**WHAT YOU HAVE TO DO**
Produce a word-for-word copy of the line that contains "Given: Click the insert function fx icon" and each line after it through the end of the material, omitting pictures and all other lines.

* * * *

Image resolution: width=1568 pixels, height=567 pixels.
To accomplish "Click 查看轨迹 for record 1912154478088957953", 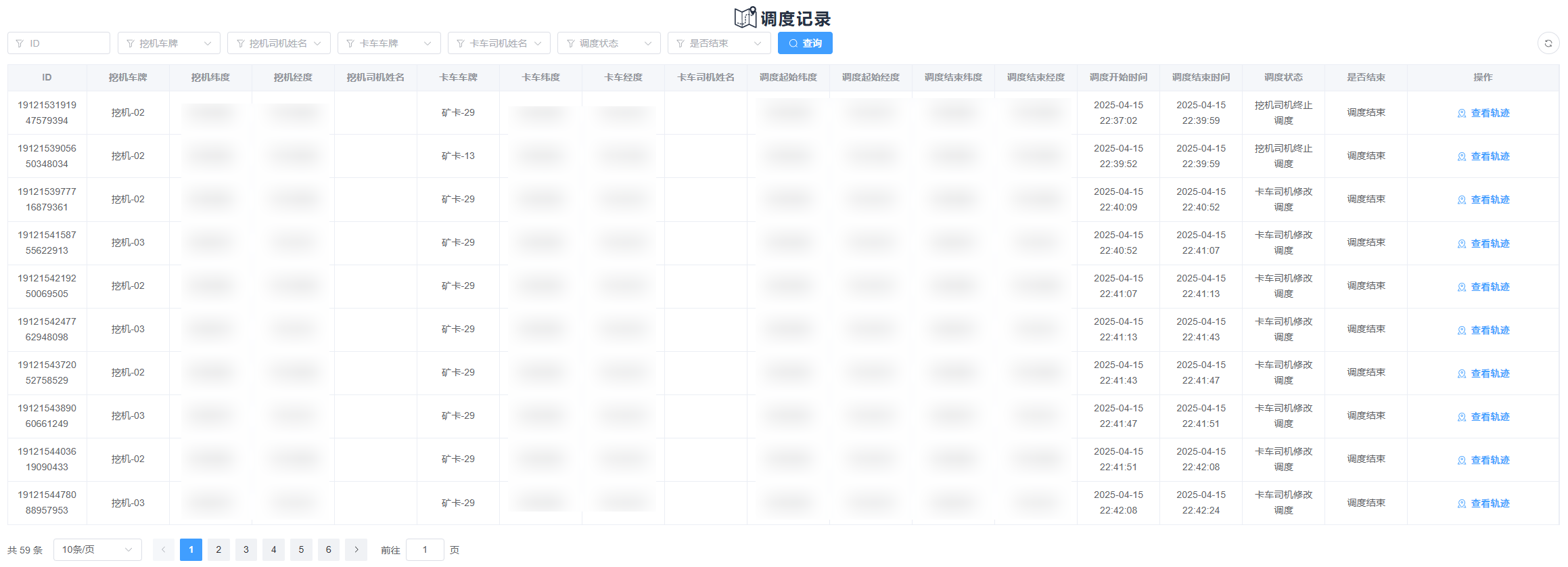I will (x=1483, y=503).
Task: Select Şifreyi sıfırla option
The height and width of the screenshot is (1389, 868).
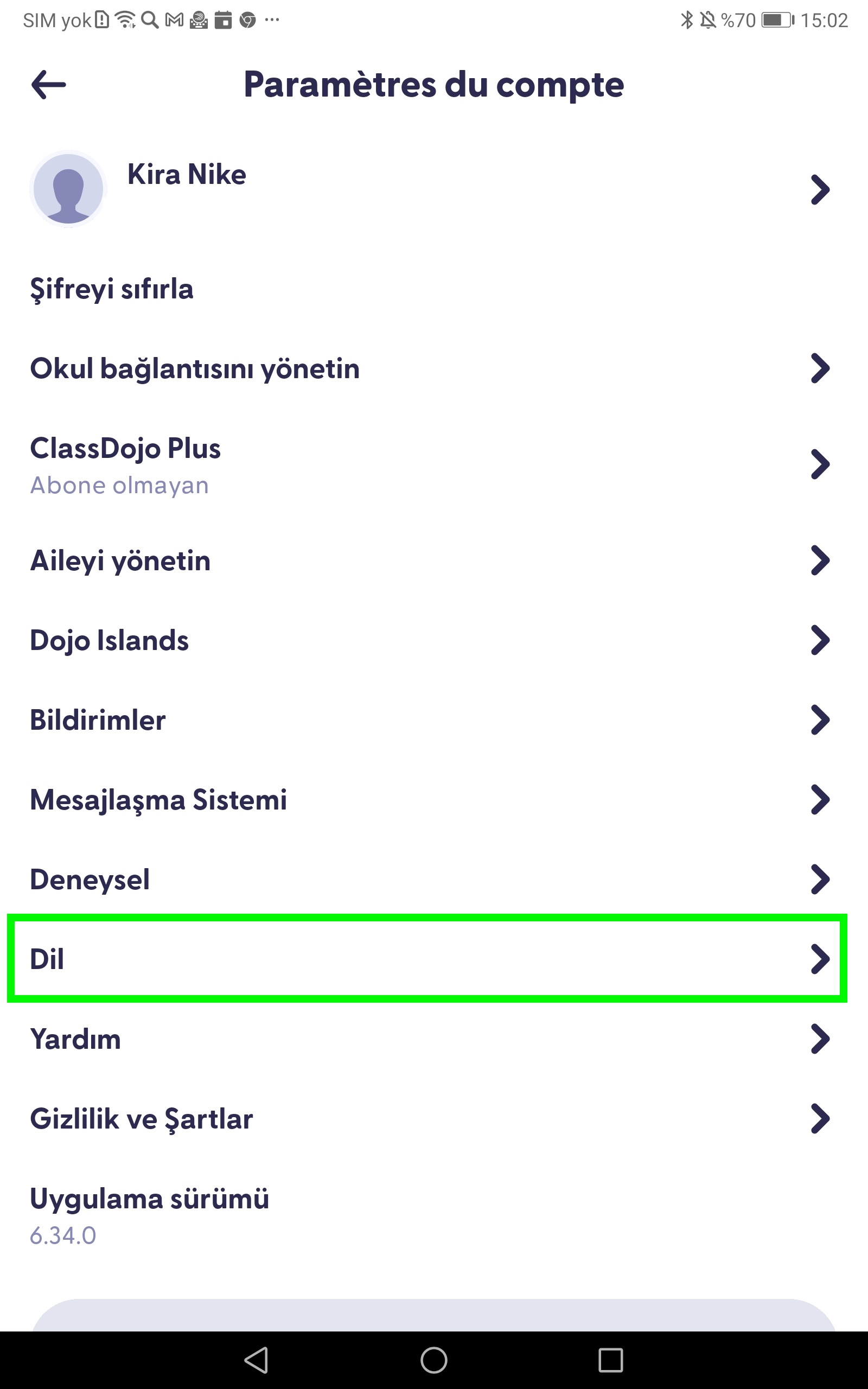Action: pyautogui.click(x=112, y=289)
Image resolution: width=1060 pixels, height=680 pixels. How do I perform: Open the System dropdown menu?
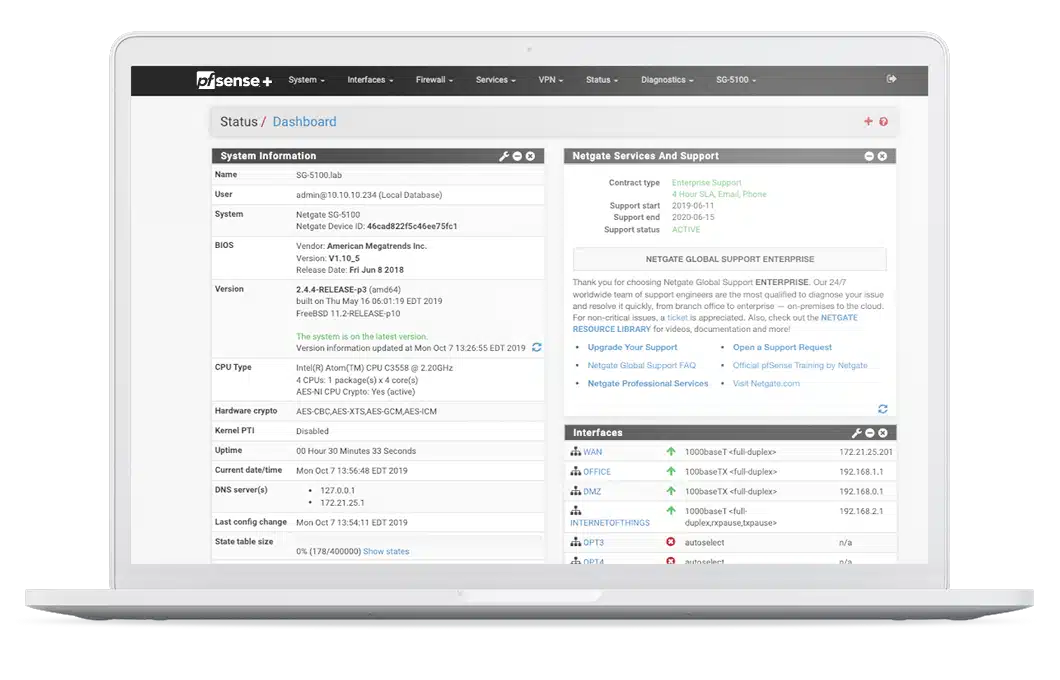point(306,80)
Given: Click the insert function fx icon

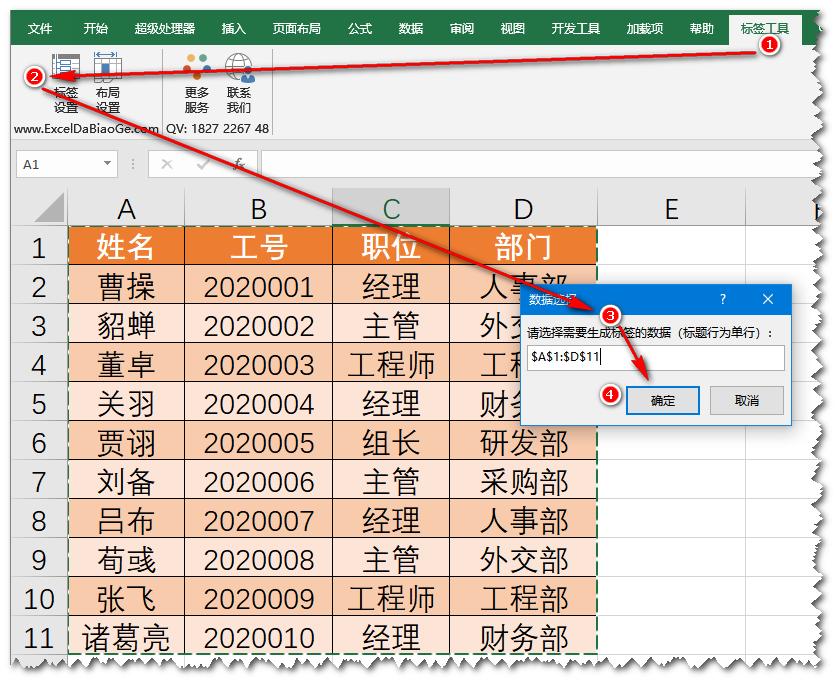Looking at the screenshot, I should (238, 164).
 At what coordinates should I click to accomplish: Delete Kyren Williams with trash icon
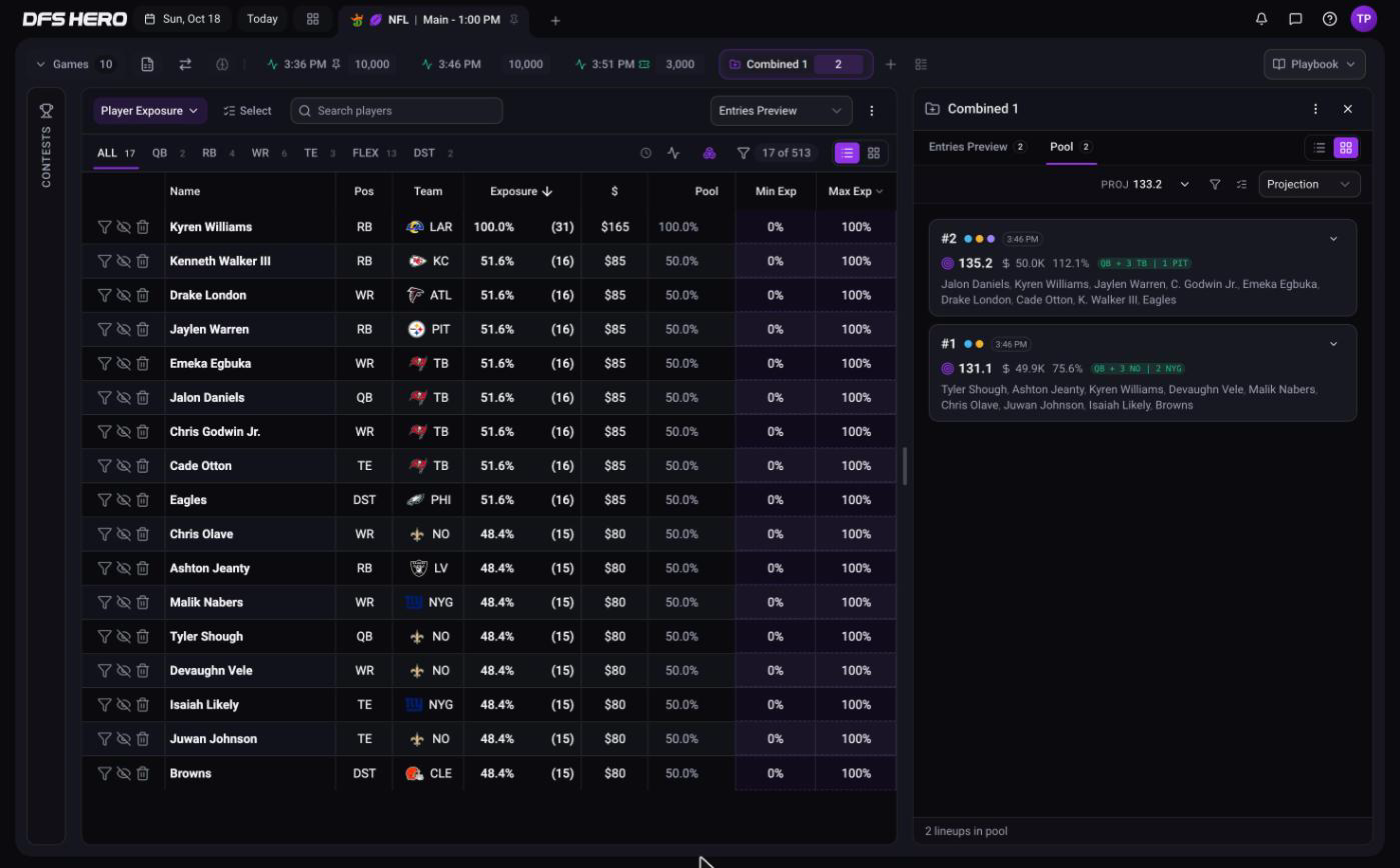pos(143,227)
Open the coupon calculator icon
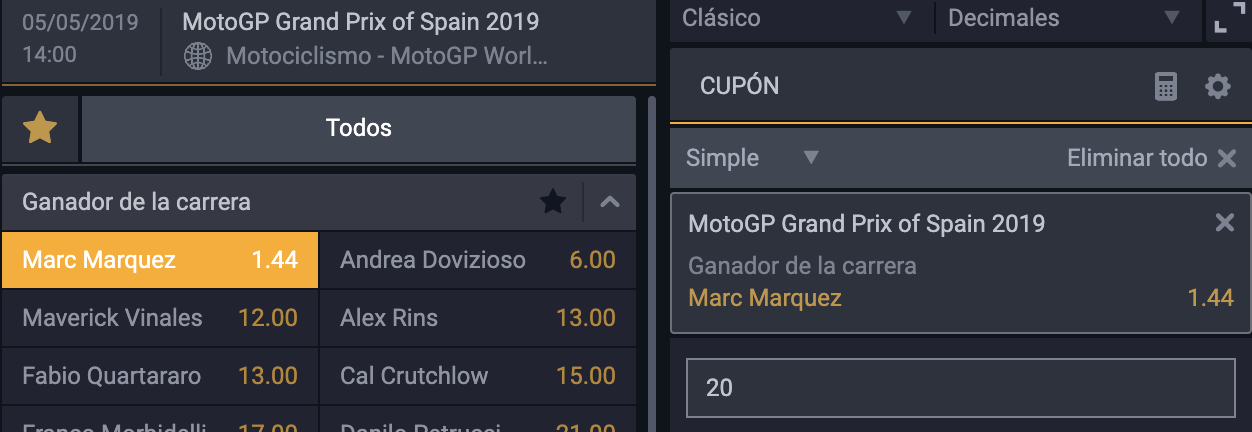Screen dimensions: 1252x432 [1166, 87]
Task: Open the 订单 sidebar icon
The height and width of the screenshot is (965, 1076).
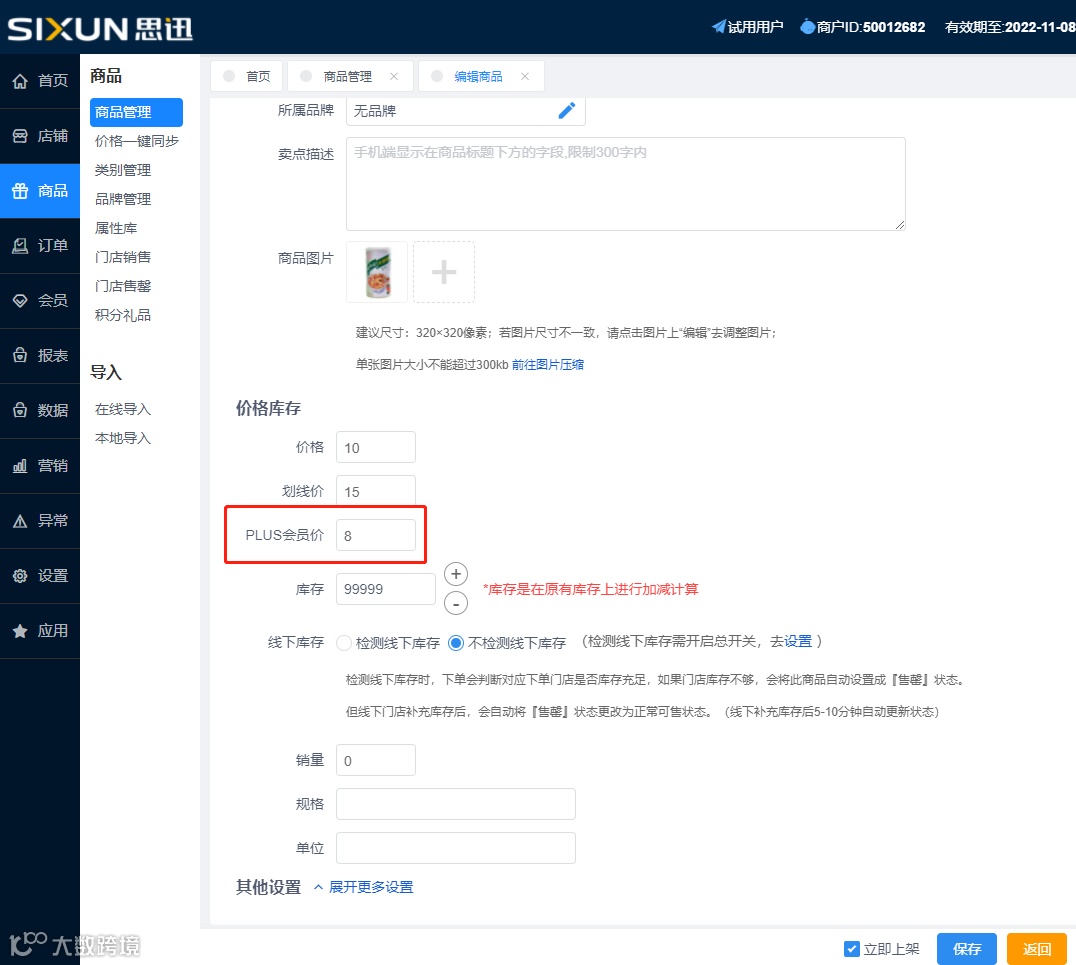Action: click(40, 245)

* * * *

**FINISHED TASK**
Given: Click the insert function fx icon

Looking at the screenshot, I should (238, 164).
 At what coordinates should I click to accomplish: Delete Kyren Williams with trash icon
pos(143,227)
Open the coupon calculator icon
Screen dimensions: 1252x432 [1166, 87]
Task: Open the 订单 sidebar icon
The height and width of the screenshot is (965, 1076).
Action: click(40, 245)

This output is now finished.